Did this adventure shape his future life, his goals, his subsequent attitudes?  It would seem so, as he returned to his studies at Harvard, completed his degree in law, then applied his learning to advance the rights of the working man throughout his career as a lawyer and politician.  

A bit of hands-on experience worked its magic, yet again.  It set the direction for his life.  And produced a book that endures because he wrote what he knew.  

And doesn't that always ring true ... 

Friday, November 14, 2014

Aiming For These Shelves

Library, San Juan Capistrano, California

There are wonders to be found in libraries.  Shelves and shelves of books.  Today, abundant choices await us in other media as well.  And if we can't actually visit the library, libraries offer e-book collections, as close as our favorite electronic device.  

The library in San Juan Capistrano is well-visited by locals and tourists alike.  Designed by Michael Graves, the structure itself is a work of art.  You may have marveled at Disney park attractions that feature his work.  Or maybe you have admired his collection of housewares at department stores.  His post-modern style work is known, and award-winning, around the world.

Function meets form in his works.  In this library, an inner courtyard hosts cultural events.  A rambling hallway exhibits the works of local artists.  Cozy reading areas lure book-lovers to sit down and begin reading, right this very minute.
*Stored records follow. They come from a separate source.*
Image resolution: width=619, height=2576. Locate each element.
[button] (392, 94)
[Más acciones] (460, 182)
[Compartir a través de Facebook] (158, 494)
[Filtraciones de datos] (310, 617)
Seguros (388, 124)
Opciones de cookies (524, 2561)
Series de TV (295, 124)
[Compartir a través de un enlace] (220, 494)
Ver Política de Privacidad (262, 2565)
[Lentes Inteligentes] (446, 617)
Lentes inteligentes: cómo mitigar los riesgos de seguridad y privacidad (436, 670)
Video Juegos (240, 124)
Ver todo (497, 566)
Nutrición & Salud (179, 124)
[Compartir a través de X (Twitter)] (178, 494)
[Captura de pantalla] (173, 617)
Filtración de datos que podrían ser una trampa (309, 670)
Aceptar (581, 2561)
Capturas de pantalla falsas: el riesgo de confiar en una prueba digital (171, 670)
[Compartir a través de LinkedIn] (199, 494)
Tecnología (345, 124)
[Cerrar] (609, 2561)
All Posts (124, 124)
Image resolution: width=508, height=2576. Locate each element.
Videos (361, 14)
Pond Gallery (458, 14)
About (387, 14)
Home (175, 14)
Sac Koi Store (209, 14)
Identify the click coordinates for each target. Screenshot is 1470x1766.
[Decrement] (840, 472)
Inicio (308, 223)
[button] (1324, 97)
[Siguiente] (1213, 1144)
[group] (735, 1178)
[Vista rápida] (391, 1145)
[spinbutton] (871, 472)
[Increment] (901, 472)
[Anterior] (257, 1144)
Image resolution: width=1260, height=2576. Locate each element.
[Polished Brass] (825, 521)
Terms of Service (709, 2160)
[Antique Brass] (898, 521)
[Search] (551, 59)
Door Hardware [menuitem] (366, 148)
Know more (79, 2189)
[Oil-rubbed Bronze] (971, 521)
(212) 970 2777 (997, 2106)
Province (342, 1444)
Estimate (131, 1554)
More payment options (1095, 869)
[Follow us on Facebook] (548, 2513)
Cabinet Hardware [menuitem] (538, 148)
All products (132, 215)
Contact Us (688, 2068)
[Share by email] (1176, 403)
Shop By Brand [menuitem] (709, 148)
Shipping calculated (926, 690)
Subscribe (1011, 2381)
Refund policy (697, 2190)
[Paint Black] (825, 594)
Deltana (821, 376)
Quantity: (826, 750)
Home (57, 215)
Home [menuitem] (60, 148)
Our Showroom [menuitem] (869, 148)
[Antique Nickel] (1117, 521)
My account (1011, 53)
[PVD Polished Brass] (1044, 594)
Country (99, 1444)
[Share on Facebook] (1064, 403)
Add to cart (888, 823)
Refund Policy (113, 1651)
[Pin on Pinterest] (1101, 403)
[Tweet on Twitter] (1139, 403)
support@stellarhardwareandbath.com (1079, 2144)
Little wonder, is it, that would-be writers hope to add their books to the shelves in these fabulous surroundings?    

Friday, November 7, 2014

Enthusiast or Obsessive?


Mustard, gotta have mustard!  

Better yet, make it an import, from a place that speaks to me, for some reason.  Maybe I've visited there, or have friends and family there, or have read about in my favorite books or seen it on my favorite cooking shows.  Or maybe that location is, in fact, renowned for the mustard that it produces.

Or is it something else that drives this inexplicable interest?  It's one thing to become an enthusiast about something, surely.  Upon introduction to that item or topic, we recognize its appeal to us.  We want to know more and more and more about it.  Or acquire lots and lots and lots of it.

And when does that interest-turned-enthusiasm progress to obsession?  When is that definitive corner rounded, when is there little likelihood of turning back, when does the exigency spring forth?

Each person, as ever, is different.  Maybe there is such a thing as the obsessive personality, hard-coded into our genetic DNA strands.  Alternatively, maybe there is just something that plucks at our heart strings, for some cosmic reason-beyond-reason and we fall in love with the topic or the idea or the object.

Are enthusiasts and obsessives in stories the ones we call quirky and eccentric?  Or is there something darker at play?  Ah, that can often be the question!